→ **Task item**:
From the entries below, output the line with "You are a computer-use agent. This" and each following line up to and including the line with "Task: Click the @FantomFDN", exactly as written.

→ **Data extract**:
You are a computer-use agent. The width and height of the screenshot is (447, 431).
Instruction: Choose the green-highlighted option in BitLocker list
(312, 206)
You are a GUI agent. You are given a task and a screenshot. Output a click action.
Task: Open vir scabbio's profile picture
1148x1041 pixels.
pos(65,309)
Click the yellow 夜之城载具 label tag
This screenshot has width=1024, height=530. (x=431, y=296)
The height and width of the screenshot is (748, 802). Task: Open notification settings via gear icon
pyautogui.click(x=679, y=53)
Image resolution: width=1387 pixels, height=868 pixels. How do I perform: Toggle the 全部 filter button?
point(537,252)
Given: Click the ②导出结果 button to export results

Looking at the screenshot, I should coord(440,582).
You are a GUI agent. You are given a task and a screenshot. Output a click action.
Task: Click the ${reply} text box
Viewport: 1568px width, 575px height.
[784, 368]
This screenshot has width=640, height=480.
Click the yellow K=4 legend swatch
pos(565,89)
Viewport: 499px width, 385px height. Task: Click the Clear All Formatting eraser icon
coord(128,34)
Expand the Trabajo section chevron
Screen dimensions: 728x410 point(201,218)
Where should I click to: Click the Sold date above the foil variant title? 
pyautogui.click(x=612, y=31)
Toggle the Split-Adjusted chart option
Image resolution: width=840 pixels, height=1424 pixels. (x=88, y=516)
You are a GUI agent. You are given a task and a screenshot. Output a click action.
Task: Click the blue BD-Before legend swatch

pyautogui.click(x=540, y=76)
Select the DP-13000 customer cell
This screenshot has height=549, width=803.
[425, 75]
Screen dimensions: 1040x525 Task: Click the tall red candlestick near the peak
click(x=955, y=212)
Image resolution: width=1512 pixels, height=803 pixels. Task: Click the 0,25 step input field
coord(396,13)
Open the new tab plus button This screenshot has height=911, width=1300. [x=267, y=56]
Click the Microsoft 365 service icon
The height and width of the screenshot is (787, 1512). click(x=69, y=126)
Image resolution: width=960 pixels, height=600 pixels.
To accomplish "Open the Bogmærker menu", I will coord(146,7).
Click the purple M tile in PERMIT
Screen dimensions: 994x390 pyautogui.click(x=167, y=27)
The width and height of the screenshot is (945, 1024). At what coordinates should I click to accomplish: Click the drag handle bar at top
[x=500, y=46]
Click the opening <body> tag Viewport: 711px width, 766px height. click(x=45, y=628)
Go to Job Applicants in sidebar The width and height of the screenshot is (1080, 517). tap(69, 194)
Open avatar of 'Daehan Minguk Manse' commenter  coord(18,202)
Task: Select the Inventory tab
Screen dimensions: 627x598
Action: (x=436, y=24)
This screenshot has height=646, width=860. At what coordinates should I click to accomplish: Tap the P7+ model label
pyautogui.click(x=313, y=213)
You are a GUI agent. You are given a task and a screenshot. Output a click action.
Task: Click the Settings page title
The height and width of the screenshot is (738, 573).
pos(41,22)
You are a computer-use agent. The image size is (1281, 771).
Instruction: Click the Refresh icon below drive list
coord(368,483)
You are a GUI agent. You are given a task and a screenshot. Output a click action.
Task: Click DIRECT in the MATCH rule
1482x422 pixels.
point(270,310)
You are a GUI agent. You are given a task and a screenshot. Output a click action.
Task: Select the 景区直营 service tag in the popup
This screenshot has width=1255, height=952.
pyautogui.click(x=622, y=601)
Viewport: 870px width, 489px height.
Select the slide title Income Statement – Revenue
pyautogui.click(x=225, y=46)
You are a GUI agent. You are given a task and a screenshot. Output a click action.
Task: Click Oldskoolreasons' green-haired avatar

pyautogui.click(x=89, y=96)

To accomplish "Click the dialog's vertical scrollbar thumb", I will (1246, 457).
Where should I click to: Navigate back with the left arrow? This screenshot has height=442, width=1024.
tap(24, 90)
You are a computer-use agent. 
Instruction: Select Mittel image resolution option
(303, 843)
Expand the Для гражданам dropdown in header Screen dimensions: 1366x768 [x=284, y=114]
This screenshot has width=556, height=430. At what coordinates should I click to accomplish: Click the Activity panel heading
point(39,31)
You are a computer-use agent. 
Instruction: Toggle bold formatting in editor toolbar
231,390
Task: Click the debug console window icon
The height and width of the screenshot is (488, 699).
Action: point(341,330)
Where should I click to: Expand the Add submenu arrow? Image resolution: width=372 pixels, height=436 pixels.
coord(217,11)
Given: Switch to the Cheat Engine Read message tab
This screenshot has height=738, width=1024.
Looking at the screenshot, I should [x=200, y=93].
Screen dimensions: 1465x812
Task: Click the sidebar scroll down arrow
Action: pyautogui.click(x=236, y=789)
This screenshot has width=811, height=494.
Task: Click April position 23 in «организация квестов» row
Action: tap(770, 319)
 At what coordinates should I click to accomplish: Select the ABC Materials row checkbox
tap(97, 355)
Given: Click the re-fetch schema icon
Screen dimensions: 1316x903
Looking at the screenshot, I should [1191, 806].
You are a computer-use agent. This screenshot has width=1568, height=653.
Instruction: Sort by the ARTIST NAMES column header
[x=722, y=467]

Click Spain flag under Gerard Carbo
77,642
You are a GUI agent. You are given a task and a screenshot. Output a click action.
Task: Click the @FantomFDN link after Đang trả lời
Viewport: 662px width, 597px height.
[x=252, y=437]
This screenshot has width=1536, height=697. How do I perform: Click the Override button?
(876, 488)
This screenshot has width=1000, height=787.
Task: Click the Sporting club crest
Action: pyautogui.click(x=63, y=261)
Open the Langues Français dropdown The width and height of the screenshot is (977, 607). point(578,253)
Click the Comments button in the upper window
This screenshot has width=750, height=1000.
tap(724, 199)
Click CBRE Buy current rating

→ **Exercise result**:
You are a computer-use agent. This screenshot has width=1568, height=653.
Instruction: Sort by the ARTIST NAMES column header
[x=722, y=467]

Click Spain flag under Gerard Carbo
77,642
You are a GUI agent. You are given a task and a screenshot. Output a click action.
Task: Click the @FantomFDN link after Đang trả lời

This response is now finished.